Data provided>
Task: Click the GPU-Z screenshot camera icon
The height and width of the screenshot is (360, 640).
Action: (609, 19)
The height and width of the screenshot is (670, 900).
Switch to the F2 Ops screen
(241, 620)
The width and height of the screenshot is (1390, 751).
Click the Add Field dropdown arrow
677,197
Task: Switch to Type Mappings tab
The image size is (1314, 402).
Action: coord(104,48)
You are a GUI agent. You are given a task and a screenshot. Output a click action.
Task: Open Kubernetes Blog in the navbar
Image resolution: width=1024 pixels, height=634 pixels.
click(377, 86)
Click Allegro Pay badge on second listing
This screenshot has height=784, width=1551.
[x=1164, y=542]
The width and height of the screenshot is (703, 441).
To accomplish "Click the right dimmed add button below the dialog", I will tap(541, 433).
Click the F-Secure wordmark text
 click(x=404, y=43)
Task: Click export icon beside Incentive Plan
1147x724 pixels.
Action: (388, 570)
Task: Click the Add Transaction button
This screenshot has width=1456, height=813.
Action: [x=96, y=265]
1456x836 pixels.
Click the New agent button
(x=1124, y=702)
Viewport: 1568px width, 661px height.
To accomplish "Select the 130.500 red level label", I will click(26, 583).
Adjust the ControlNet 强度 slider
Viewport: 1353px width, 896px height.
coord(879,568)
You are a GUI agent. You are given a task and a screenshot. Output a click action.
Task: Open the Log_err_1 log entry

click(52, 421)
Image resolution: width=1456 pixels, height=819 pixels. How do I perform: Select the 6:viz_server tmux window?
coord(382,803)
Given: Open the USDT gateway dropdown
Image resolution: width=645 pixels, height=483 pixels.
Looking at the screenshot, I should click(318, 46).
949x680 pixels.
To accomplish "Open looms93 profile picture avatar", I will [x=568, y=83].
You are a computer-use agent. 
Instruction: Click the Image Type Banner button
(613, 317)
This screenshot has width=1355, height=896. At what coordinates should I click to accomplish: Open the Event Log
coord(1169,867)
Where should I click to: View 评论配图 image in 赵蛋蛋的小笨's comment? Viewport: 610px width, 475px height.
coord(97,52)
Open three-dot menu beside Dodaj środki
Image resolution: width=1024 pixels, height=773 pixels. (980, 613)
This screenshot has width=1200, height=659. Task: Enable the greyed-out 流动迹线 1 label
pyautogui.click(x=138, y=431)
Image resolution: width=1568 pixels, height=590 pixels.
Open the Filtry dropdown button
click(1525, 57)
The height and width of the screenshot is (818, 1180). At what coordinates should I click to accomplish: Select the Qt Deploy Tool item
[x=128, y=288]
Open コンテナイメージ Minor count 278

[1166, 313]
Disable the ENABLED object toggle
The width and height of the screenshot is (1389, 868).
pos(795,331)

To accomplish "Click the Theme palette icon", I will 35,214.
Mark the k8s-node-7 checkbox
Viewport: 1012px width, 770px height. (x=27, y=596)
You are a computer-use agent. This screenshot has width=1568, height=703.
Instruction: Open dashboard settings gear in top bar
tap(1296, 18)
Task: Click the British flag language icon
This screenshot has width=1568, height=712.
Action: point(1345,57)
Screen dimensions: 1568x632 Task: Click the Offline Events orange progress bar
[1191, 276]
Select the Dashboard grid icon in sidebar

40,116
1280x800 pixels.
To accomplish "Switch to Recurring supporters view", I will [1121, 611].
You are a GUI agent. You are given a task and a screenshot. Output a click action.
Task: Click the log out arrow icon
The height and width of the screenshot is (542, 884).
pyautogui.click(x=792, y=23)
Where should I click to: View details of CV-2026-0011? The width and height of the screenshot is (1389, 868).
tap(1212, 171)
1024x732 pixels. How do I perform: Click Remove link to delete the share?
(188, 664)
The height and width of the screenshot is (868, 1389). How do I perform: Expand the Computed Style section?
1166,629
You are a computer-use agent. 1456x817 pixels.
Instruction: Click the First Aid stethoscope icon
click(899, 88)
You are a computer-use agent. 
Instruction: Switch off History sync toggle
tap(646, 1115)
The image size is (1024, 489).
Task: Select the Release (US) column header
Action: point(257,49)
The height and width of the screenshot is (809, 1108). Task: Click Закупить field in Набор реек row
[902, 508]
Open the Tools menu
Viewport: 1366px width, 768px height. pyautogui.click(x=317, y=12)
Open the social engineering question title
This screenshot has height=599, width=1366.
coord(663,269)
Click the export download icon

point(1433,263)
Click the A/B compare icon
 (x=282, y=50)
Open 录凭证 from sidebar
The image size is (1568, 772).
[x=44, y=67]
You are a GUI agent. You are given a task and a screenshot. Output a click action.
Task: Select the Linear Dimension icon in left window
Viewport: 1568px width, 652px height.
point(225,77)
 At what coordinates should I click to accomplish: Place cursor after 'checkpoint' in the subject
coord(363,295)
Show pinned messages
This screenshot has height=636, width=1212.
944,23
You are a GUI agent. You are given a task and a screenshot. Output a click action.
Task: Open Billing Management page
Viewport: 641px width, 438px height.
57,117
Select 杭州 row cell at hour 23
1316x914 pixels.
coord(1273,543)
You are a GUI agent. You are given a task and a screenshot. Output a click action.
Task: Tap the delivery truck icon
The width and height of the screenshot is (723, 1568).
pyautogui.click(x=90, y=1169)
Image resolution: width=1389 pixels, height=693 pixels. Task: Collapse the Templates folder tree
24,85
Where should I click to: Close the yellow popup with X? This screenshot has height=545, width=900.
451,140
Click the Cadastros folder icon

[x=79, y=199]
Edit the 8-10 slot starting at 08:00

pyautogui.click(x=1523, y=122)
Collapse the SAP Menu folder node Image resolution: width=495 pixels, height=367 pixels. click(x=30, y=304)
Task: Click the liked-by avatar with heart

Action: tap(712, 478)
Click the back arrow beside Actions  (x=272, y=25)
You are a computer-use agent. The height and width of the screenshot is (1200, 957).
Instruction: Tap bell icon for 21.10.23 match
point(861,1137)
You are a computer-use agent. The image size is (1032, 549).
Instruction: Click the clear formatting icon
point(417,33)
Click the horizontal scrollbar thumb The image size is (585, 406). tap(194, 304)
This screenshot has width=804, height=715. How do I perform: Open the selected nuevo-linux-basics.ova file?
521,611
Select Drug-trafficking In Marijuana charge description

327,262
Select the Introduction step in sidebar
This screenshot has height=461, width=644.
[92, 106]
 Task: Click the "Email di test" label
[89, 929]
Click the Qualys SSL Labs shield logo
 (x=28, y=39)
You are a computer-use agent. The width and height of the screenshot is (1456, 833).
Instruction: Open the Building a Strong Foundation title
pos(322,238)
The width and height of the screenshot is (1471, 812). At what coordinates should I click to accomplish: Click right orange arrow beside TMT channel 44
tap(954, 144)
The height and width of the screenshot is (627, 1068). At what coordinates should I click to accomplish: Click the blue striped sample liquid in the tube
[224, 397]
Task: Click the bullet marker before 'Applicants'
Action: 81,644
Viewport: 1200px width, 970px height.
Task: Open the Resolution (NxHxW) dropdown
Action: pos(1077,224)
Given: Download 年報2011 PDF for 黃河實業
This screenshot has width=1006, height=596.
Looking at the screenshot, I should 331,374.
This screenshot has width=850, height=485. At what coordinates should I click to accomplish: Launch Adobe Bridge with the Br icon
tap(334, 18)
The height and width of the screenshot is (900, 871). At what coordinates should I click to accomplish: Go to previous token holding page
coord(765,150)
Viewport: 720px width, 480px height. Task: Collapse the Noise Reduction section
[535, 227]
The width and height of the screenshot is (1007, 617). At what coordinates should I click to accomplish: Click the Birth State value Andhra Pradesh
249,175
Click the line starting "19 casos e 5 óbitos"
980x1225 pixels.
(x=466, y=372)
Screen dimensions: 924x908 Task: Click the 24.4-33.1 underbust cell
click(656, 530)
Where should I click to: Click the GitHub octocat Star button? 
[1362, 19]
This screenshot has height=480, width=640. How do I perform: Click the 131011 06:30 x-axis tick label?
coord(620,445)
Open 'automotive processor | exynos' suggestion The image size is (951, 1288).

What you should do> Return every line of the items above that contains the word "Type".

The response>
Task: Switch to Type Mappings tab
Instruction: Click the Image Type Banner button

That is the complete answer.